Facts have been called “stubborn things,” but refusing to accept them doesn’t mean they’ll disappear, nor will their aftereffects. Finally confronting her long-running anger, Da-on pays a visit to Manu hoping to clear up the mystery—but there’s always more. Anaïs Nin observed: “We do not see things as they are, we see them as we are” (Seduction of the Minotaur, 1958).

As more and more details come to light, Lemon becomes as compelling as the murder mystery game of Clue. What’s actually being unearthed in this tale, however, is both the meaning of life and the grief about its unfairness—as well as how to mourn.

Kwon Yeo-sun has won a number of Asian literary awards already, and now the English-speaking world can see why.

Korean author Kwon Yeo-sun of Seoul has published in a variety of genres. In addition to Lemon, her novels include Niche of Green (The Blue Opening), House of Clay Figurines, and Legato. Her short stories appear in five collections: The Virgin Skirt, Pink Ribbon Days, Red Fruits in My Garden, The Nutmeg Forest, and Hello, Drunkard. She also has a book of essays, What Do We Eat Today?

Kwon Yeo-sun’s writing has garnered a number of Asian prizes: the Sangsang Literary Award, Oh Yeong-su Literature Award, Yi Sang Literary Prize, Hankook Ilbo Literary Award, Tong-ni Literature Prize, and Lee Hyo-seok Literary Award.

Kwon Yeo-sun majored in Korean Literature in graduate school.
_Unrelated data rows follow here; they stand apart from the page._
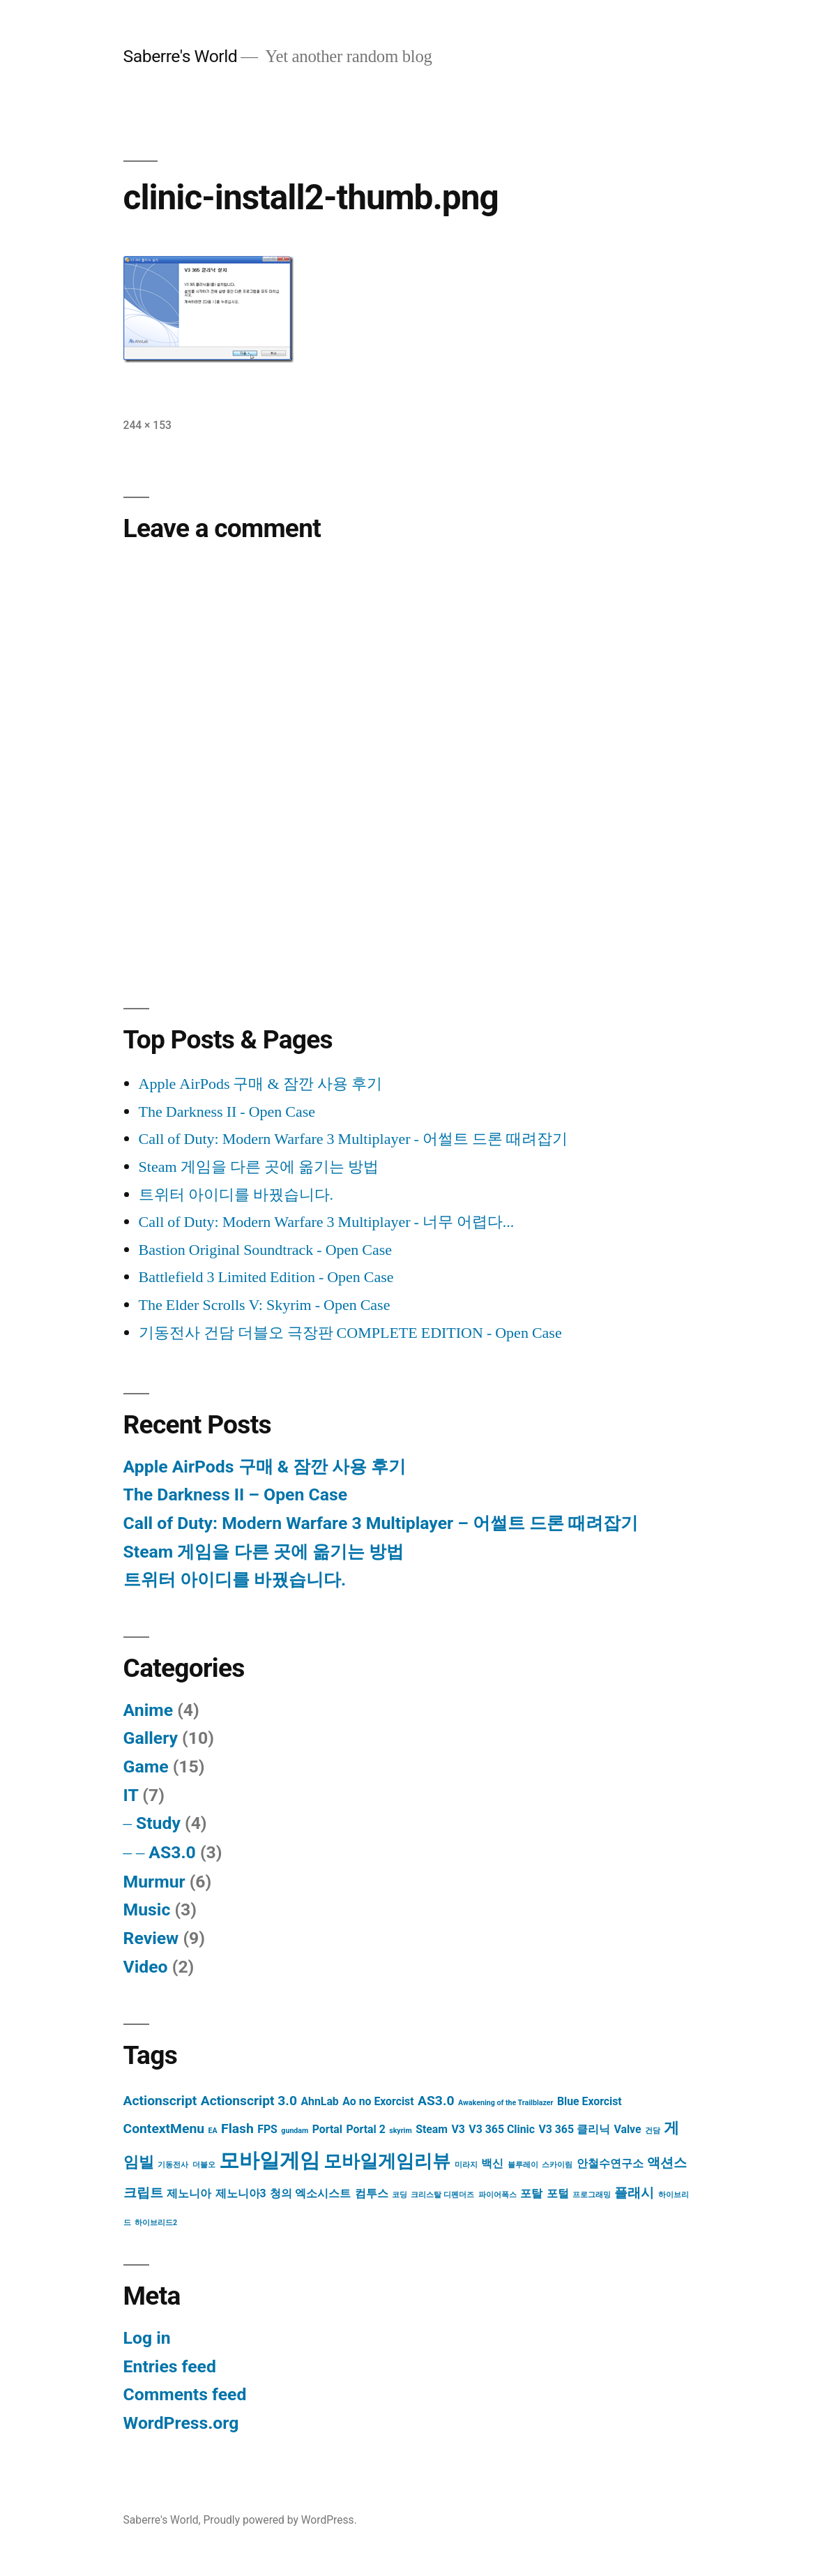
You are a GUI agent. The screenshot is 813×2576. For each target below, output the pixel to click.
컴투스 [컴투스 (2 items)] (371, 2193)
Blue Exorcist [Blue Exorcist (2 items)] (589, 2101)
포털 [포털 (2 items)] (558, 2193)
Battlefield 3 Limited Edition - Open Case (266, 1277)
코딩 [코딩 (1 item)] (399, 2194)
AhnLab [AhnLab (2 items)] (319, 2101)
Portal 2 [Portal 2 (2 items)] (365, 2129)
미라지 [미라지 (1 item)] (466, 2164)
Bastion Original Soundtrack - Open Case (266, 1250)
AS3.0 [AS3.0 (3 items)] (436, 2101)
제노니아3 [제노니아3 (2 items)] (240, 2193)
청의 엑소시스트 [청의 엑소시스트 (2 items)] (310, 2193)
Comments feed (185, 2394)
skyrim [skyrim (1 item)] (400, 2130)
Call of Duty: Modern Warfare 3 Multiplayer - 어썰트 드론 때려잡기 (353, 1139)
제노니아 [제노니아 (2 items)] (189, 2193)
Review (151, 1938)
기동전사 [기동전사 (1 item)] (173, 2164)
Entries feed (169, 2366)
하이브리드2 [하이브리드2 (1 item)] (156, 2222)
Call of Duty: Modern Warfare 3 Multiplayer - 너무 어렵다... (327, 1222)
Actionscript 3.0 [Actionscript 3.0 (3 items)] (249, 2101)
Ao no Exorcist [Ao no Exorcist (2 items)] (377, 2101)
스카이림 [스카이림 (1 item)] (557, 2164)
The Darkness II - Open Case (227, 1112)
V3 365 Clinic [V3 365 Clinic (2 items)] (502, 2129)
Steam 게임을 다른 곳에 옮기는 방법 (259, 1167)
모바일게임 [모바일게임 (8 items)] (269, 2160)
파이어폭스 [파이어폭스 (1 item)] (497, 2194)
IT (131, 1795)
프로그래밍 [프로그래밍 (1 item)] (591, 2194)
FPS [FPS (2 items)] (267, 2129)
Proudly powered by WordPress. (280, 2519)
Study (158, 1823)
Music (147, 1909)
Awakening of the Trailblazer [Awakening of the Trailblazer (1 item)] (505, 2102)
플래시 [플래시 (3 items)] (634, 2193)
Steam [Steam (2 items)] (432, 2129)
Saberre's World (180, 56)
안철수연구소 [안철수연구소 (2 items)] (610, 2163)
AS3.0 (172, 1852)
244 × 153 (147, 425)
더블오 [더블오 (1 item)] (203, 2164)
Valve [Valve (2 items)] (627, 2129)
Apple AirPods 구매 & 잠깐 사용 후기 (260, 1084)
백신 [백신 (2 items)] (492, 2163)
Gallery (150, 1738)
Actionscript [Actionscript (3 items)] (160, 2101)
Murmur (154, 1881)
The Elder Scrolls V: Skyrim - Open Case (264, 1305)
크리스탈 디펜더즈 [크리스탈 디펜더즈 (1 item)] (442, 2194)
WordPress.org (181, 2423)
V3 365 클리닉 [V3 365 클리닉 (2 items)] (574, 2129)
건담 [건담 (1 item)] (652, 2130)
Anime (148, 1710)
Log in (147, 2338)
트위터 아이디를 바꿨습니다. (236, 1195)
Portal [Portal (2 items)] (327, 2129)
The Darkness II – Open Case (235, 1494)
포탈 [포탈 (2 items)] (531, 2193)
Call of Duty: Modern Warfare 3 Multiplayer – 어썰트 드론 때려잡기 (381, 1523)
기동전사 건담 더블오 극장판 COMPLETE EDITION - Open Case (350, 1333)
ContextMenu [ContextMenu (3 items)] (163, 2129)
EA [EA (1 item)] (212, 2130)
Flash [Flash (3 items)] (237, 2129)
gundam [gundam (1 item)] (294, 2130)
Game (146, 1766)
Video (145, 1967)
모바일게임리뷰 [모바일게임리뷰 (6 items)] (387, 2160)
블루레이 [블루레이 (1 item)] (523, 2164)
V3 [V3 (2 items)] (457, 2129)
Lemon is her first novel to appear in English, but her work has been translated from Korean into other languages.

Translator Janet Hong is a writer and translator in Vancouver, Canada. Her work earned the 2018 TA First Translation Prize from the Society of Authors and the 16th Translation Award from the Literature Translation Institute of Korea (LTI Korea), which supported publication of Lemon into English.

Publisher: Other Press

Other Press, founded in New York in 1998, began by publishing academic and psychoanalytic titles and later added novels, short stories, nonfiction, poetry, and memoir.

Judith Gurewich, who began as publisher in 2002, was born in Canada and raised in Belgium. She earned a law degree from Brussels University, a Master’s of Law from Columbia University, and a PhD in Sociology from Brandeis University. Gurewich is a Lacanian-trained psychoanalyst.

Editorial Director Janice Goldklang joined Other Press in 2014 after being executive editorial director of Lyons Press. She had been with the Knopf Publishing Group for three decades as publisher of Pantheon Books and associate publisher of Knopf.

Editor Alex Poreda started at Other Press in 2016. She graduated from Amherst College with a double major in English and French, and has been an intern at Europa Editions and an editorial assistant at Cambridge University Press. Born in London, she’s lived in Istanbul, Hong Kong, Beijing, and Burglengenfeld, Germany.

Other Press does not accept unsolicited manuscripts, proposals, or queries.